[Saved entries]
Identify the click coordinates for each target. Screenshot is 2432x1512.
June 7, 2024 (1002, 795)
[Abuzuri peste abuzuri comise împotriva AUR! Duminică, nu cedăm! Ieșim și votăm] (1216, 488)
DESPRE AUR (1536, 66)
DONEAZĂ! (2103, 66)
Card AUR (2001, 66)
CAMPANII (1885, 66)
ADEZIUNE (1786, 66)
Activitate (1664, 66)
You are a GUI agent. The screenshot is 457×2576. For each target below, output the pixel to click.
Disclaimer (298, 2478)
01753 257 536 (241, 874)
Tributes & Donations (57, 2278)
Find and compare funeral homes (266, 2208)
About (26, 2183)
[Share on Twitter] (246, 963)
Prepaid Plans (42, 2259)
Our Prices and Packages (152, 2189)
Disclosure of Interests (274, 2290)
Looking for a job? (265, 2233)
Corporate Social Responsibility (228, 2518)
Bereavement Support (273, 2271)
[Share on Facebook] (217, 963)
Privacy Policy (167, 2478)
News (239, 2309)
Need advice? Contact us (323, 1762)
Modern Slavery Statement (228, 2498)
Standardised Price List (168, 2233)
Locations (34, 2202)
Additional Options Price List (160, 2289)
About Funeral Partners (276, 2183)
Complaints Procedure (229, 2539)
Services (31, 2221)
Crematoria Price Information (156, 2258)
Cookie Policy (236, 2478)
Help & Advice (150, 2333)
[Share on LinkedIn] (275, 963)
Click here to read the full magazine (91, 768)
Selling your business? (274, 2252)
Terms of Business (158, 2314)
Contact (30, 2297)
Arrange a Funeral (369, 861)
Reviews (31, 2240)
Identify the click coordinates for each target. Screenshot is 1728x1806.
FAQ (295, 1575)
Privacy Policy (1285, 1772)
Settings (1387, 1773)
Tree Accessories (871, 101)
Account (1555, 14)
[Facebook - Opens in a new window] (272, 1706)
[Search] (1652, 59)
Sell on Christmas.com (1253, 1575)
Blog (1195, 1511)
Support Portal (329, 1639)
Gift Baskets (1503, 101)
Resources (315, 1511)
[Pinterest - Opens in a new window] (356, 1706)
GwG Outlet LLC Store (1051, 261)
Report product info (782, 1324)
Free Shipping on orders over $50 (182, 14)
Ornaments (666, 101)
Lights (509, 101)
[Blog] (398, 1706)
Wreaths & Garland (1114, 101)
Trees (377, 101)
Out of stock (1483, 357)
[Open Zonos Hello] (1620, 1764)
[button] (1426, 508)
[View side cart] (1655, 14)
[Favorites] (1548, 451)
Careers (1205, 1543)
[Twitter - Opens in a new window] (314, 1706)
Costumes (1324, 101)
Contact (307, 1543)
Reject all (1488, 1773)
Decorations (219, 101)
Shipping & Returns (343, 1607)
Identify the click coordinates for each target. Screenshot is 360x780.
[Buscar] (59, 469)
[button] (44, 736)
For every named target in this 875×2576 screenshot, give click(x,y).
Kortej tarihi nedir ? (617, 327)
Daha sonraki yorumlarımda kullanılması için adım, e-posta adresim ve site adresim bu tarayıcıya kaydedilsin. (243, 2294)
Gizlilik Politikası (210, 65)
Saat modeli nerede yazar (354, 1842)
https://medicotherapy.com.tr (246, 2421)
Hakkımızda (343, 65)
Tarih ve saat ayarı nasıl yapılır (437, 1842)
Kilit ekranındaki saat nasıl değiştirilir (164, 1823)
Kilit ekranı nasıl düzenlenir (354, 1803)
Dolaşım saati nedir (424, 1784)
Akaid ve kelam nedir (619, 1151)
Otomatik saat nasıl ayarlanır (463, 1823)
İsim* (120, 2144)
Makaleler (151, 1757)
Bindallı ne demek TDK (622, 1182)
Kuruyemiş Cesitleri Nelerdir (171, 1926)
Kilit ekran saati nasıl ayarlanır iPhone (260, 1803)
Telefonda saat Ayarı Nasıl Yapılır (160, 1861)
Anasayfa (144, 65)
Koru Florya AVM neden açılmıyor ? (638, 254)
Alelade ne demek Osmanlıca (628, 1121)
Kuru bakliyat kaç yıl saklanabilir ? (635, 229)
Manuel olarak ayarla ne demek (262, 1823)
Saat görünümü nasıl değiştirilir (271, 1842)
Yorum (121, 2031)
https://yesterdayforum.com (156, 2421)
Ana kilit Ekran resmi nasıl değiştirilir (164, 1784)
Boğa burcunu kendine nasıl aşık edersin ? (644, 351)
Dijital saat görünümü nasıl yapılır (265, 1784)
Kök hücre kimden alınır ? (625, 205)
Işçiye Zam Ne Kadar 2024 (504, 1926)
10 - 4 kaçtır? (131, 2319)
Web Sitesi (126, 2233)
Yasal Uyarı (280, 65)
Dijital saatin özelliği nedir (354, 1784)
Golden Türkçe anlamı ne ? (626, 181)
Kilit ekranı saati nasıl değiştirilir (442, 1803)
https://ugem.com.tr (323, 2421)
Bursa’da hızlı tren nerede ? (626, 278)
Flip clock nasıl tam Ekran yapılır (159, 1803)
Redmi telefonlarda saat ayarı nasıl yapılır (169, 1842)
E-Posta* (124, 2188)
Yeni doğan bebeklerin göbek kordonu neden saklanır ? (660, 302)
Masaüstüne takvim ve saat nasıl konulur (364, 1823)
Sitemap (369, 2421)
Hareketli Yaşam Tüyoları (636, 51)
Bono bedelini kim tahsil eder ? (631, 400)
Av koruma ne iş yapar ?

#### Exercise prompt
Transcribe the records above from the line holding "[Blog] (398, 1706)" down to the line holding "Reject all (1488, 1773)", inclusive, without adding anything.

#### Answer to the problem
[Blog] (398, 1706)
Wreaths & Garland (1114, 101)
Trees (377, 101)
Out of stock (1483, 357)
[Open Zonos Hello] (1620, 1764)
[button] (1426, 508)
[View side cart] (1655, 14)
[Favorites] (1548, 451)
Careers (1205, 1543)
[Twitter - Opens in a new window] (314, 1706)
Costumes (1324, 101)
Contact (307, 1543)
Reject all (1488, 1773)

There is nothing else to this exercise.